Harper also told me that [the character of] Deal was based on Truman Capote, and that was very helpful to me. The contribution Alan made was to say, ‘Now look, just stop worrying about the time frame of the novel and try to bring it into focus in one year of seasons: fall, winter, spring, summer.’ Architecturally, that was a big help. Then I felt I could compress and take away and add from that point of view.

Tender Mercies (Directed by Bruce Beresford)
Of Mice and Men, again I resisted. But I had great respect for [the actor-director] Gary Sinise. My great resistance there was it had been done so much—what in the world could anybody ever say that was different? I had spent my young manhood pretending I was Lenny. Everybody was doing Lenny in those days. But then I reread the novella, and I was struck by how fresh it seemed, particularly how it related to today, with the rootlessness and the hopelessness and the migratory conditions. I felt quite taken with it. Then—I know I’ll get into trouble for saying this, because it’s considered a classic—I happened to run off the [Lewis] Milestone film [Of Mice and Men, 1940], which I decided was terrible. I thought it was full of clichés and everything I didn’t want to do. Gary agreed with me. He said, ‘Don’t pay any attention to that silly thing.’ He had a great passion about the male-bonding idea. He sent me a film, which I’d never seen, called Scarecrow, with Al Pacino, who I think is a remarkable actor, and Gene Hackman, also a wonderful actor. It is a tale of two guys on the road—very different from Steinbeck—but suddenly, I found myself interested in doing Of Mice and Men and exploring it.

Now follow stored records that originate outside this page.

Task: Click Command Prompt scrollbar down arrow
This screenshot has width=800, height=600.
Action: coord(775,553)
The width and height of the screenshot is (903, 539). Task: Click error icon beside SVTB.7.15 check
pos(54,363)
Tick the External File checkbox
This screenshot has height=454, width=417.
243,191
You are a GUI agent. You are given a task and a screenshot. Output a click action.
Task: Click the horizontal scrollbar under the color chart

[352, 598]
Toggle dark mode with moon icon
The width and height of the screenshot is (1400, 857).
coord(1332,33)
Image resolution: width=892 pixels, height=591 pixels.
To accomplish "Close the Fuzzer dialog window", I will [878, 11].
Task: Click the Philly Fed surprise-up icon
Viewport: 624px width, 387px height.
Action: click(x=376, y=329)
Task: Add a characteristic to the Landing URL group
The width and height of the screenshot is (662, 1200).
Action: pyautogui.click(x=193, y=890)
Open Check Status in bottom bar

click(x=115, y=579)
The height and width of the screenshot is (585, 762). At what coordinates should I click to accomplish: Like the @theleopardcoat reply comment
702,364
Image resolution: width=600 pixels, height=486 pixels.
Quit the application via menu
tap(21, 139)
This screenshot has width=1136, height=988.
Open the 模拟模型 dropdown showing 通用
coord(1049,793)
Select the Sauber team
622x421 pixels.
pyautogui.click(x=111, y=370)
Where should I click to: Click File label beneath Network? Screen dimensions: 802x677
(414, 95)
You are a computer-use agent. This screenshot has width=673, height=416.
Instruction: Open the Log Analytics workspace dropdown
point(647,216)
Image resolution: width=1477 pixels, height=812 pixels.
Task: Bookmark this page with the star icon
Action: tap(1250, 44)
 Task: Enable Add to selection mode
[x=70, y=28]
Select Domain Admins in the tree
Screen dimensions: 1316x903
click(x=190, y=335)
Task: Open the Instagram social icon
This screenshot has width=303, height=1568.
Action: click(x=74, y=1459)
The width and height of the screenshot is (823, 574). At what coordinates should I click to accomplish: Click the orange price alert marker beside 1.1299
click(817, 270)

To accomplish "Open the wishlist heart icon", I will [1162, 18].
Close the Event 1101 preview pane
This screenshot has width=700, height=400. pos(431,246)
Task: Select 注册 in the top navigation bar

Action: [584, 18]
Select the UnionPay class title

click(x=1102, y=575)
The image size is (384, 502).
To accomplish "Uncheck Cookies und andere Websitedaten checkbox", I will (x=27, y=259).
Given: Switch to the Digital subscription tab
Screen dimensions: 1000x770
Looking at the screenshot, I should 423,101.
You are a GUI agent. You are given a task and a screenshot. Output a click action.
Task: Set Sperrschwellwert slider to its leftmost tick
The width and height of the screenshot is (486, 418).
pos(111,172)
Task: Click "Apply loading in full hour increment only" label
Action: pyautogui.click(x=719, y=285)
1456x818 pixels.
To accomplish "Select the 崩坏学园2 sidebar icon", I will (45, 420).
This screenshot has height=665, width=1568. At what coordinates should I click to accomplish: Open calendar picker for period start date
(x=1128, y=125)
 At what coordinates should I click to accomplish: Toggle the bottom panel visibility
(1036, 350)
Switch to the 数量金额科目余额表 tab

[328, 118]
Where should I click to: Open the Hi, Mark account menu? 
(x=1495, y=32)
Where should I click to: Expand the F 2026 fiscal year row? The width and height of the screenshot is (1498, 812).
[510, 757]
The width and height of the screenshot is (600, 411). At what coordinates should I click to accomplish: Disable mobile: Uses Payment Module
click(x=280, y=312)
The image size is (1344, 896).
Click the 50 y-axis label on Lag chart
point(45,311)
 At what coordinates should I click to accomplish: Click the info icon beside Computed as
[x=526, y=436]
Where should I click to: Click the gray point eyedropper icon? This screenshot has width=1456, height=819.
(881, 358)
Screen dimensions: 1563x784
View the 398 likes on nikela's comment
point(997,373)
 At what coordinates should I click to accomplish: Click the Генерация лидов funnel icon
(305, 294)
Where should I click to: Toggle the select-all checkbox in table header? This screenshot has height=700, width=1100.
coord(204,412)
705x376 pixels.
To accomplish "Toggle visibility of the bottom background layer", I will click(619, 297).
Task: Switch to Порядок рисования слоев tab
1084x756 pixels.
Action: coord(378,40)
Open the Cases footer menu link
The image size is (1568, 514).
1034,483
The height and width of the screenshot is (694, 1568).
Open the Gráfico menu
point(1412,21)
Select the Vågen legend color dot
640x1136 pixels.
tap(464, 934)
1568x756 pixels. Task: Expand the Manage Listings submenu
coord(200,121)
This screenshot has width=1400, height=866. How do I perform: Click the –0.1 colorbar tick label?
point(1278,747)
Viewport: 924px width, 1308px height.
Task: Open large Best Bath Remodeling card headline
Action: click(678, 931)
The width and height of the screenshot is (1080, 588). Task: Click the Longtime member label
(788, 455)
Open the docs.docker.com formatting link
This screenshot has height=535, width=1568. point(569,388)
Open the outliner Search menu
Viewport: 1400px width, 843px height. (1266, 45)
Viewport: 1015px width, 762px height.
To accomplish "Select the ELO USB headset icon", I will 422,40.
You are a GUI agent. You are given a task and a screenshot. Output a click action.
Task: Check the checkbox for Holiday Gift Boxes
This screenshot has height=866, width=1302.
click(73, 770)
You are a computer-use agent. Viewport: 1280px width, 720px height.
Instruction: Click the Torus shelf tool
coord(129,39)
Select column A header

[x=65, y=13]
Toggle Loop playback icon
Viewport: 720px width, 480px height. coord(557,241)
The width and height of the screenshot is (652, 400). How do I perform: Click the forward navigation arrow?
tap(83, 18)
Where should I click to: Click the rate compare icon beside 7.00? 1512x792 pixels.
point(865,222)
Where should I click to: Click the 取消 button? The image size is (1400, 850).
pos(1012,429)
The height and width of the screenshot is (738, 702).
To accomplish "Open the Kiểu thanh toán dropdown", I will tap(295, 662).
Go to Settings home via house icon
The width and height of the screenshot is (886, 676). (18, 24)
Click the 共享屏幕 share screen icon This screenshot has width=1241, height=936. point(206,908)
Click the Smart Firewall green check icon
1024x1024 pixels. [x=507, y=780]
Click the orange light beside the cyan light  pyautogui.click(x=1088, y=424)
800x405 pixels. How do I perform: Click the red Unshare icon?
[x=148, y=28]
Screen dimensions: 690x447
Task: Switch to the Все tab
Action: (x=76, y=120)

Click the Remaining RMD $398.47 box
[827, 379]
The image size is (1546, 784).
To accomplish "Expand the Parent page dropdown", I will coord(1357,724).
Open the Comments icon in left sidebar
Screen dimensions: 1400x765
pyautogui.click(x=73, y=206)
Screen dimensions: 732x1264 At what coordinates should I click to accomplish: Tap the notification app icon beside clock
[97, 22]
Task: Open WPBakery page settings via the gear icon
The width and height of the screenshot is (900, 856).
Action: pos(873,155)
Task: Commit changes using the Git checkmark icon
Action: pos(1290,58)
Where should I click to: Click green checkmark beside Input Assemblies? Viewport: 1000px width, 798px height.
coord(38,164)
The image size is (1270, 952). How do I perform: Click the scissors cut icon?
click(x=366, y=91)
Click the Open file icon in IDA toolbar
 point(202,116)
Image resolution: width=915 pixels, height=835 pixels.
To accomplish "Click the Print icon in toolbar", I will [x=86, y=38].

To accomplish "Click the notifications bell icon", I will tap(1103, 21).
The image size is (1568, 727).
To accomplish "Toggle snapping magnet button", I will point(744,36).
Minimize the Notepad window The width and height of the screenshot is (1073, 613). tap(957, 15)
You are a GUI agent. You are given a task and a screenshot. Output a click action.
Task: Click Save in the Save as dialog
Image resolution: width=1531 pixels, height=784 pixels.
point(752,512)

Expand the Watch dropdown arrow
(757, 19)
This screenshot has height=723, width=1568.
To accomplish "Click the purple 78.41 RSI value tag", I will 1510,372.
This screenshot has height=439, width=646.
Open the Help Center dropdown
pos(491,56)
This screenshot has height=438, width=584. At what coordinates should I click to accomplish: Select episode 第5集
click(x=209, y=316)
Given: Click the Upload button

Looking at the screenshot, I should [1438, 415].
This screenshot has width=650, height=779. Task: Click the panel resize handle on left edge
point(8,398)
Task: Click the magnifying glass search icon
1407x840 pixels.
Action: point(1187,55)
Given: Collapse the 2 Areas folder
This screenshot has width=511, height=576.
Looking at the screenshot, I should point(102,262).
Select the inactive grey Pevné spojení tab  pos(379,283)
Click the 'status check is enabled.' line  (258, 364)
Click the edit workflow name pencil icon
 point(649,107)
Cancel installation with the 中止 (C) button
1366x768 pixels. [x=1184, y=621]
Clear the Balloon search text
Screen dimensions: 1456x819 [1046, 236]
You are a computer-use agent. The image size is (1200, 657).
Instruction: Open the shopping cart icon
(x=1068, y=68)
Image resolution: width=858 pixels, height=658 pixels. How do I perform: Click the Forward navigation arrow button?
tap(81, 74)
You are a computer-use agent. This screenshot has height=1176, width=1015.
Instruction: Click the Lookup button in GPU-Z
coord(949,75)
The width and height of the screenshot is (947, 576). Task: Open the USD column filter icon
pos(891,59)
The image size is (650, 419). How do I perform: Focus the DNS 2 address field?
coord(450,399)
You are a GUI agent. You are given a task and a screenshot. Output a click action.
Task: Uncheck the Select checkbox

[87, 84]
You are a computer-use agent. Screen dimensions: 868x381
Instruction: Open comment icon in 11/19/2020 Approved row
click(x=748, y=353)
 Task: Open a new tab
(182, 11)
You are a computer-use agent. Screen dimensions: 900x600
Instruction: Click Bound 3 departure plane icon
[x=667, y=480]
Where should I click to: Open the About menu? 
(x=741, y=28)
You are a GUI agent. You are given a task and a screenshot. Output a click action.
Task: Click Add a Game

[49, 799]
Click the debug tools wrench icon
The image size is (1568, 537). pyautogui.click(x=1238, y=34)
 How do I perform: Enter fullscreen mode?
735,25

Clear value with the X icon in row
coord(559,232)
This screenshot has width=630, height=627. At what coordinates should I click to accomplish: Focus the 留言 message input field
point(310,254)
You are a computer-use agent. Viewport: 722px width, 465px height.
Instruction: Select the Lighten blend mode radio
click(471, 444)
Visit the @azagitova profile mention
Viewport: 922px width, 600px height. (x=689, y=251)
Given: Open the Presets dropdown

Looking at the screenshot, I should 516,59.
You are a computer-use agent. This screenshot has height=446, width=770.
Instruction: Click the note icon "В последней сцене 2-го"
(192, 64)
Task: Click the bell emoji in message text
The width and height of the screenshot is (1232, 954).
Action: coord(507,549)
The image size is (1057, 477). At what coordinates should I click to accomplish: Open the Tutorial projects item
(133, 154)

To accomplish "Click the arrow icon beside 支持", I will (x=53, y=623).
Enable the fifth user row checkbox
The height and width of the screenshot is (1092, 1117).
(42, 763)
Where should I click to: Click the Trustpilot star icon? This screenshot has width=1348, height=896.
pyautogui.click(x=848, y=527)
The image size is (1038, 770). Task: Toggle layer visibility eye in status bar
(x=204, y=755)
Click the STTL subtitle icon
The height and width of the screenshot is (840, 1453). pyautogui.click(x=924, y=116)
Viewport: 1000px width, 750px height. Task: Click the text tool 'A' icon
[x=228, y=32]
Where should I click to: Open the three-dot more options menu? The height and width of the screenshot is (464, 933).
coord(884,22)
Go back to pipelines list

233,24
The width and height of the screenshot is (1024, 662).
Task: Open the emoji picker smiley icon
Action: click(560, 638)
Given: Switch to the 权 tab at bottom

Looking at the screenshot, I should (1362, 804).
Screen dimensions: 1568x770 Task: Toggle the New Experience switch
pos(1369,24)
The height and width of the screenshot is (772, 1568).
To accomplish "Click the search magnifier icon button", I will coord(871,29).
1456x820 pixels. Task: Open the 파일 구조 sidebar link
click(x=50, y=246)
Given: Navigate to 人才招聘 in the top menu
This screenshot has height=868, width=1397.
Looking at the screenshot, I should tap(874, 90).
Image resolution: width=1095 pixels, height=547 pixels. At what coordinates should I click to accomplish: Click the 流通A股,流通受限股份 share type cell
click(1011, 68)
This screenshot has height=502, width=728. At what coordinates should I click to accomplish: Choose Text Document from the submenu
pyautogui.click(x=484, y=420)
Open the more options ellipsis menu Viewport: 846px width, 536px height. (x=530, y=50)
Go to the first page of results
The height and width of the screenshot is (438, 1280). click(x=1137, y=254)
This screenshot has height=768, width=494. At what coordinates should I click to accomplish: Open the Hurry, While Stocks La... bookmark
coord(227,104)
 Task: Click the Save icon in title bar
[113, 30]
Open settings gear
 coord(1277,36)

Were you on the set of all of your big four films?

No, just the middle two [Tender Mercies and The Trip to Bountiful]. For Mockingbird, I was there for all of the casting. I did some of the screen tests. I played Gregory [Peck’s] part in some of the screen tests with the kids. With [Gary] Sinise, I was there for the first week, and I went back the last week.

Do actors recognize that you are writing in the ‘beat’?

I don’t talk about it. But I think that’s why actors like my work. Mostly, too, because they love the subtext of it.